### ENTRIES SUPPLIED
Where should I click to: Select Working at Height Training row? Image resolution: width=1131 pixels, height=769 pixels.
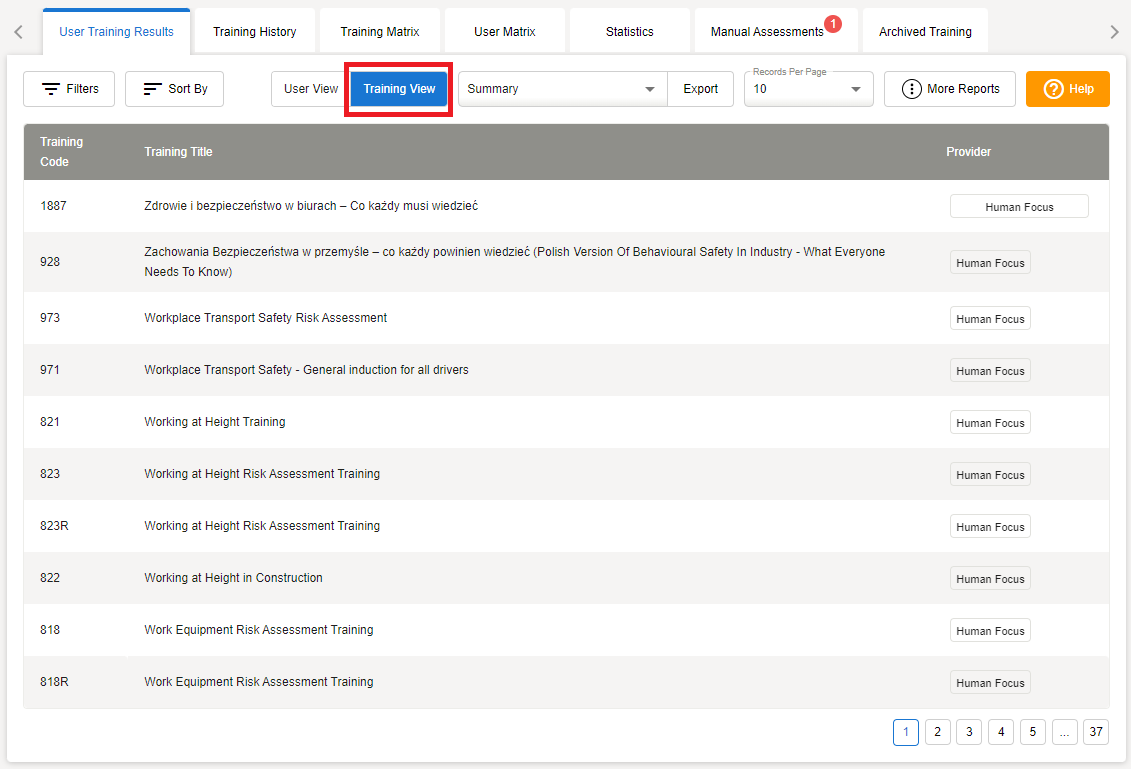click(x=215, y=422)
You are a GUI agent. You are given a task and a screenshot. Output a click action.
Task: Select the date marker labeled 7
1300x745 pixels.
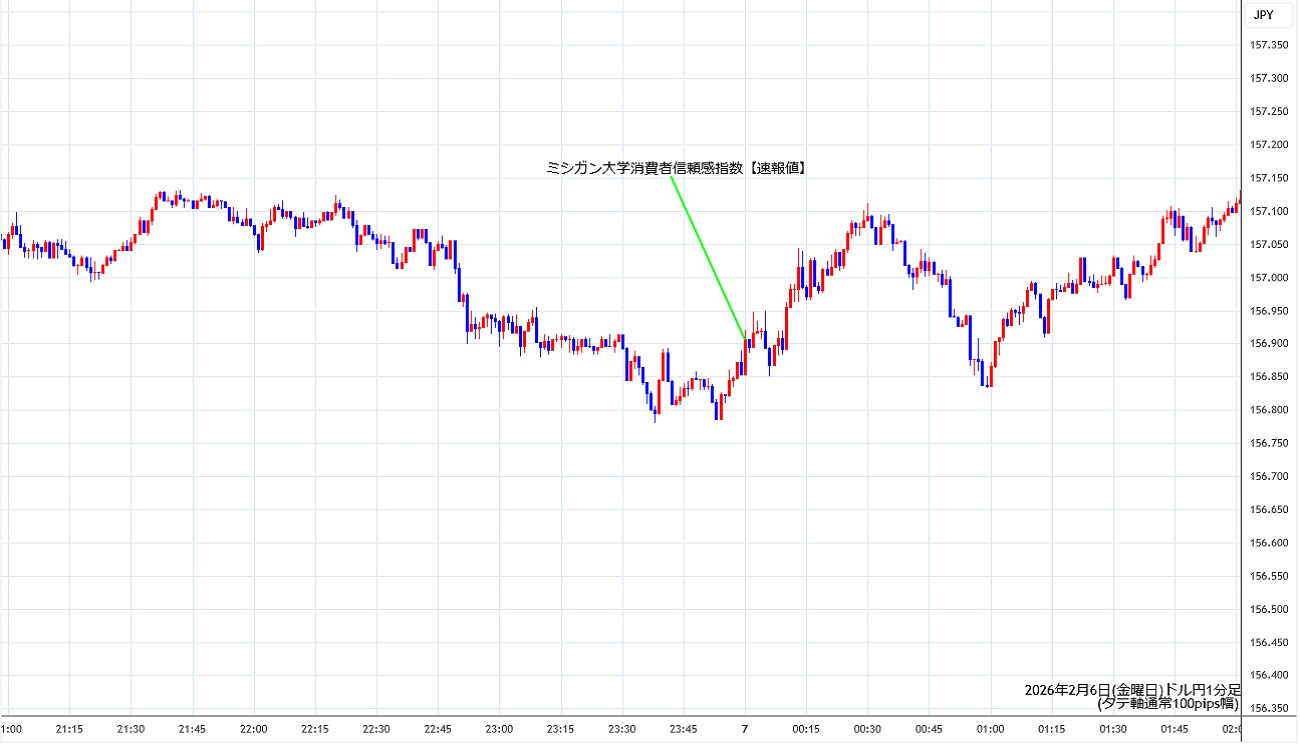tap(744, 729)
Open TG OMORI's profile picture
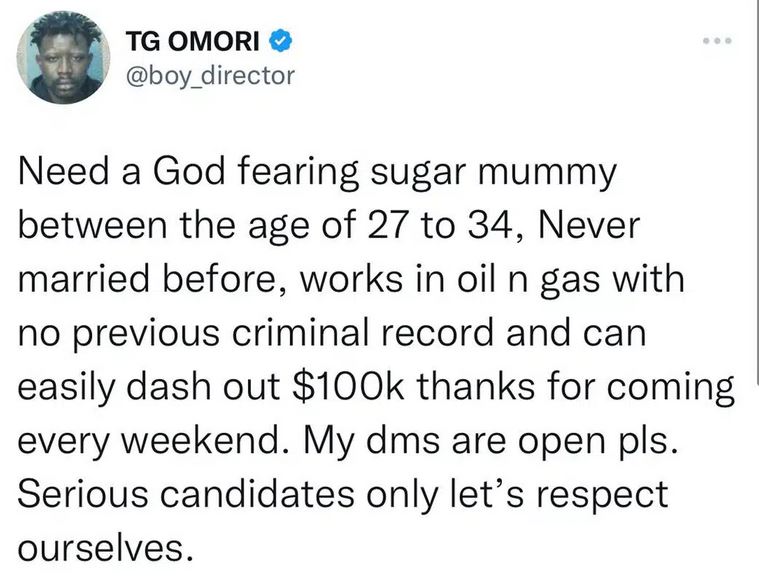Viewport: 759px width, 581px height. (64, 59)
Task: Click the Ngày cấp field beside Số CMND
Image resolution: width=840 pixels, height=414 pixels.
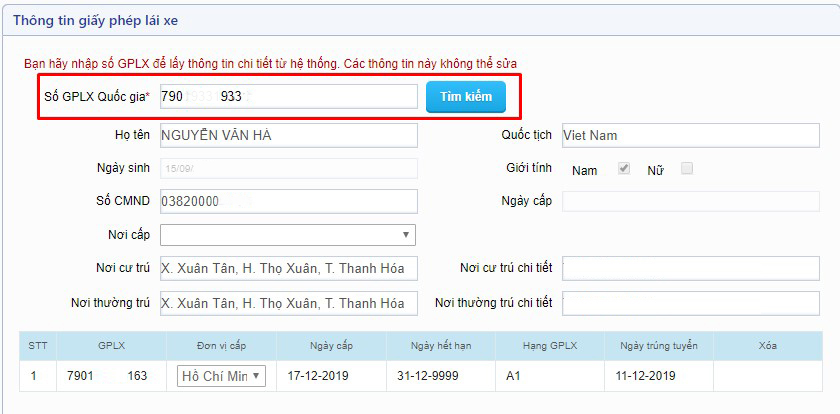Action: coord(689,201)
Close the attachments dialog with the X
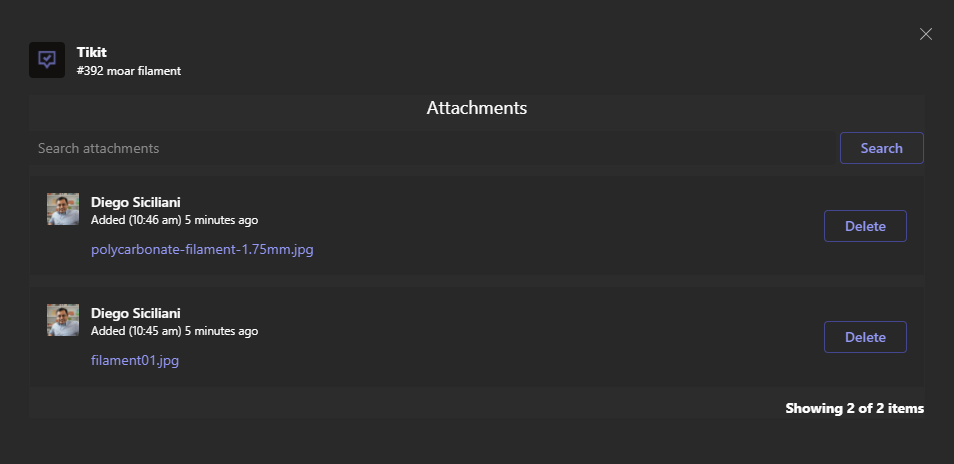Screen dimensions: 954x464 [x=925, y=34]
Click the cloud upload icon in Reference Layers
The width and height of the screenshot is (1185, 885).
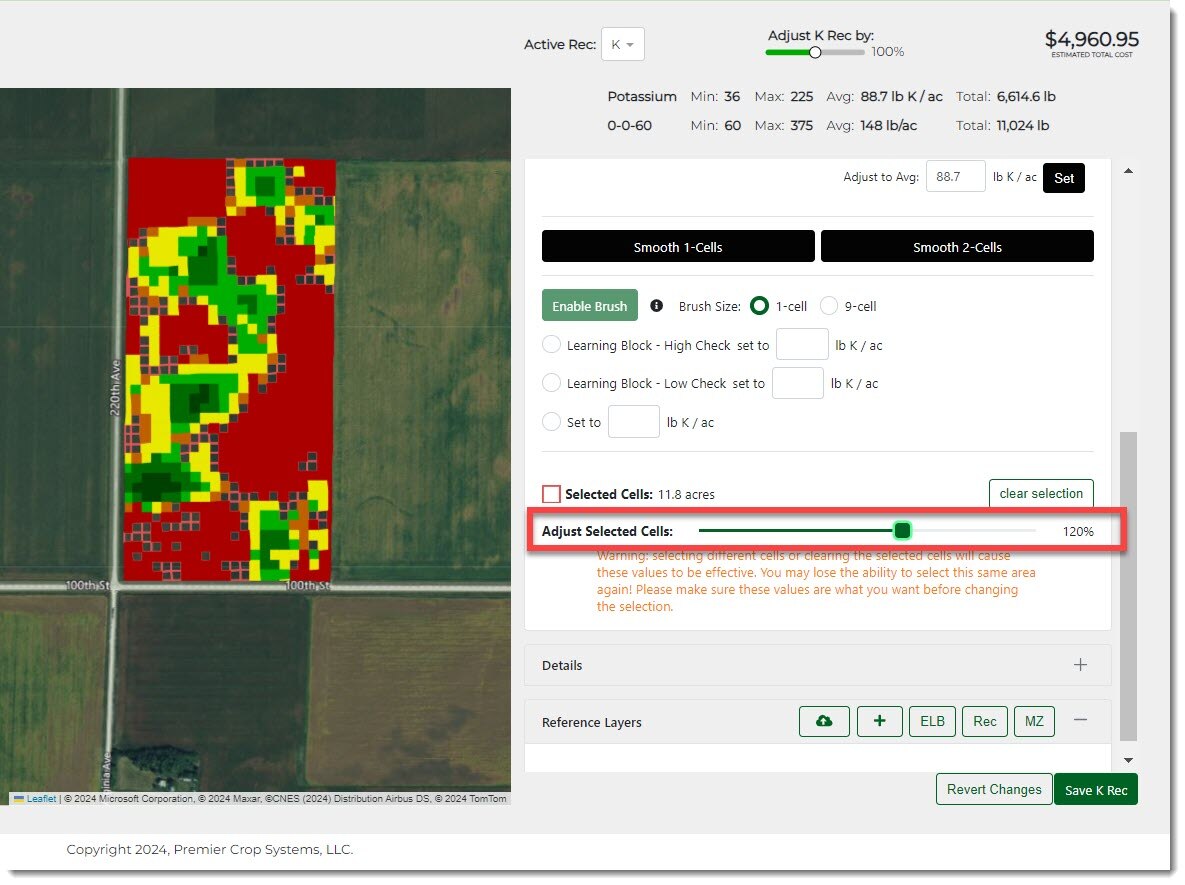pos(824,721)
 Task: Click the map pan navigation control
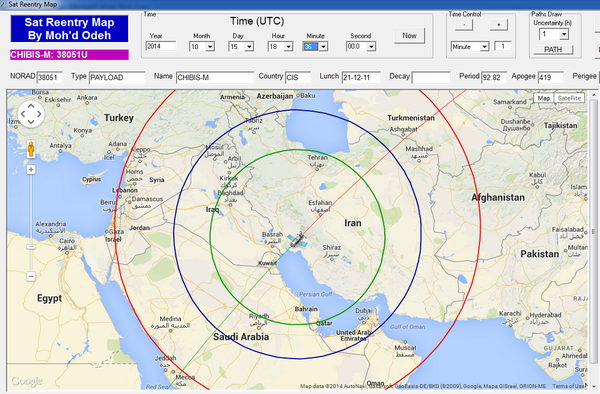(x=31, y=114)
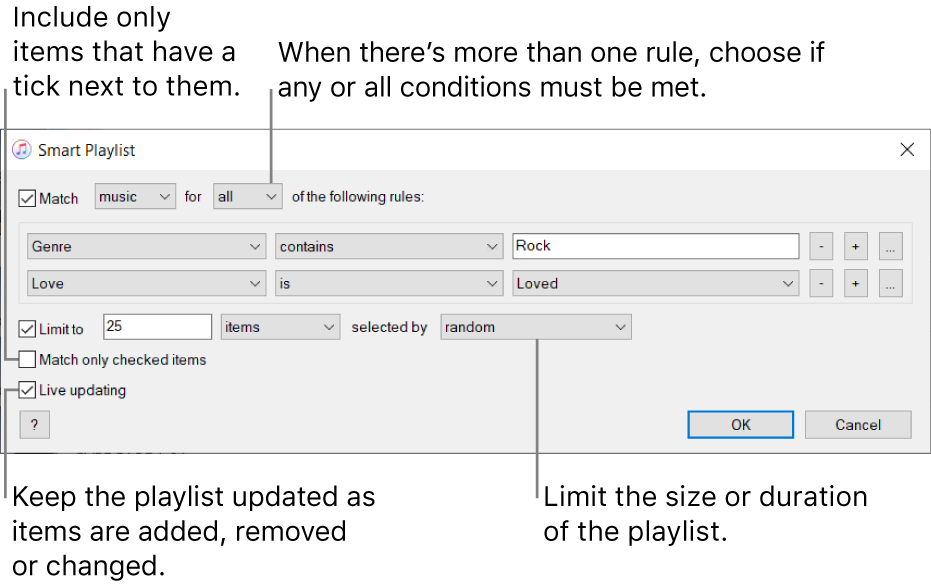Open the music media type dropdown
This screenshot has height=588, width=931.
(134, 196)
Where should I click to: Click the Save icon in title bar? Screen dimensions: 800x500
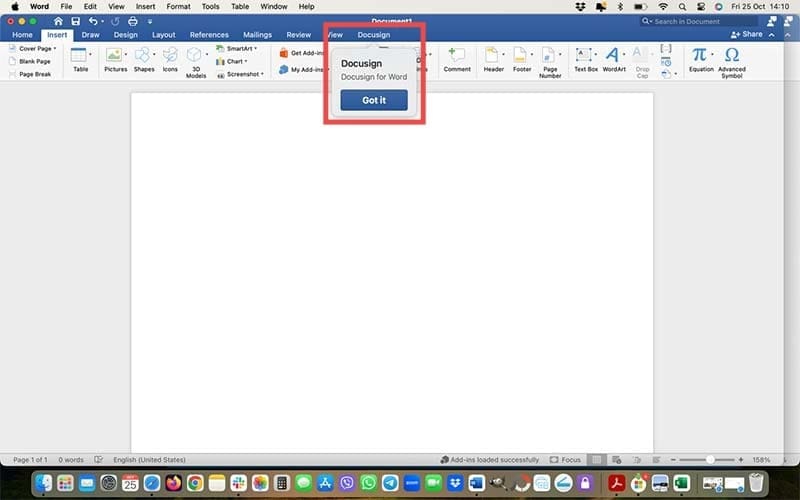click(x=75, y=21)
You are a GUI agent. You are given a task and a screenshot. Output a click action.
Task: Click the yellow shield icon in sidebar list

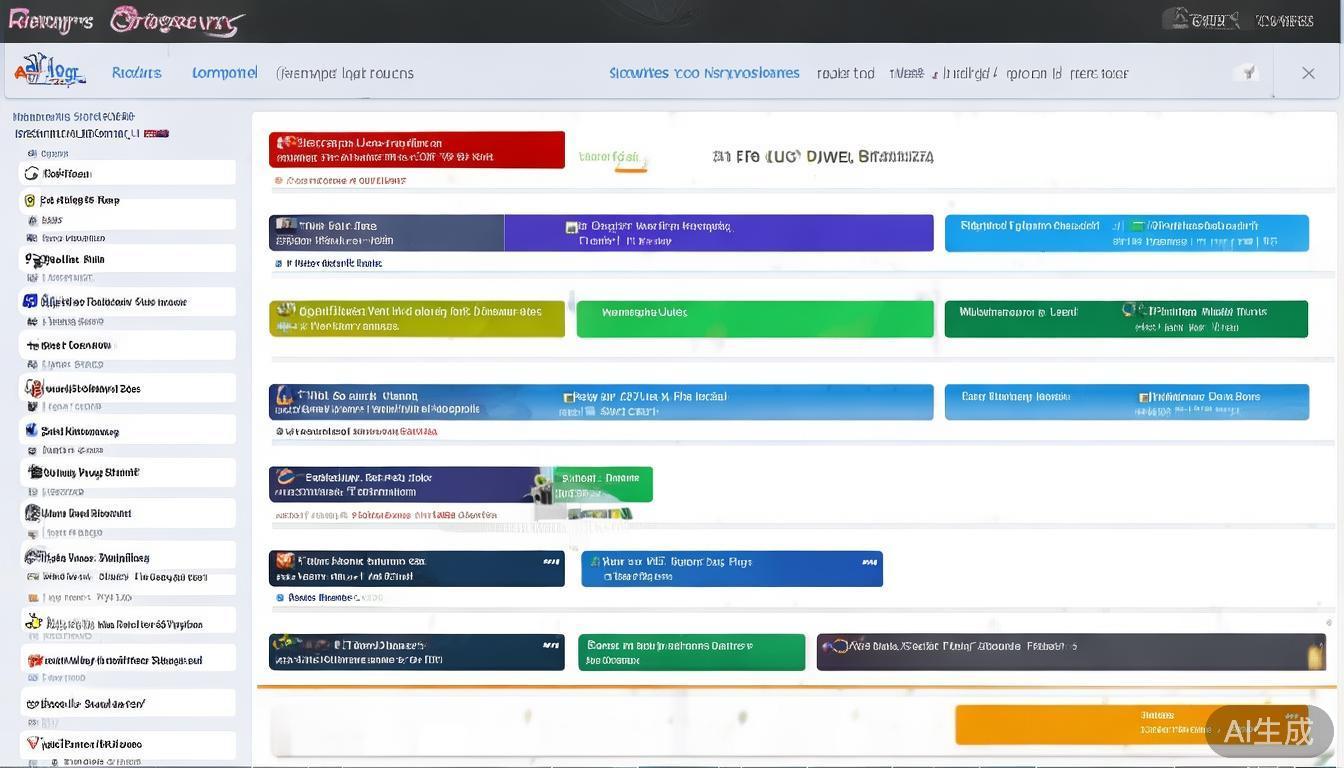tap(30, 200)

### THE PROBLEM
Make an exact copy of the data above, pictures excluded.

### RESULT
Where should I click to: Select Working at Height Training row? Image resolution: width=1131 pixels, height=769 pixels.
click(x=215, y=422)
You are a GUI agent. You are given a task and a screenshot. Output a click action.
Task: Select the date marker labeled 7
1300x745 pixels.
tap(744, 729)
Open TG OMORI's profile picture
Viewport: 759px width, 581px height. (64, 59)
Task: Click the Ngày cấp field beside Số CMND
Image resolution: width=840 pixels, height=414 pixels.
Action: coord(689,201)
Close the attachments dialog with the X
Screen dimensions: 954x464 [x=925, y=34]
Click the cloud upload icon in Reference Layers
The width and height of the screenshot is (1185, 885).
pos(824,721)
 Task: Click the map pan navigation control
(x=31, y=114)
Open the music media type dropdown
This screenshot has height=588, width=931.
(134, 196)
Where should I click to: Click the Save icon in title bar? Screen dimensions: 800x500
click(x=75, y=21)
You are a GUI agent. You are given a task and a screenshot. Output a click action.
Task: Click the yellow shield icon in sidebar list

tap(30, 200)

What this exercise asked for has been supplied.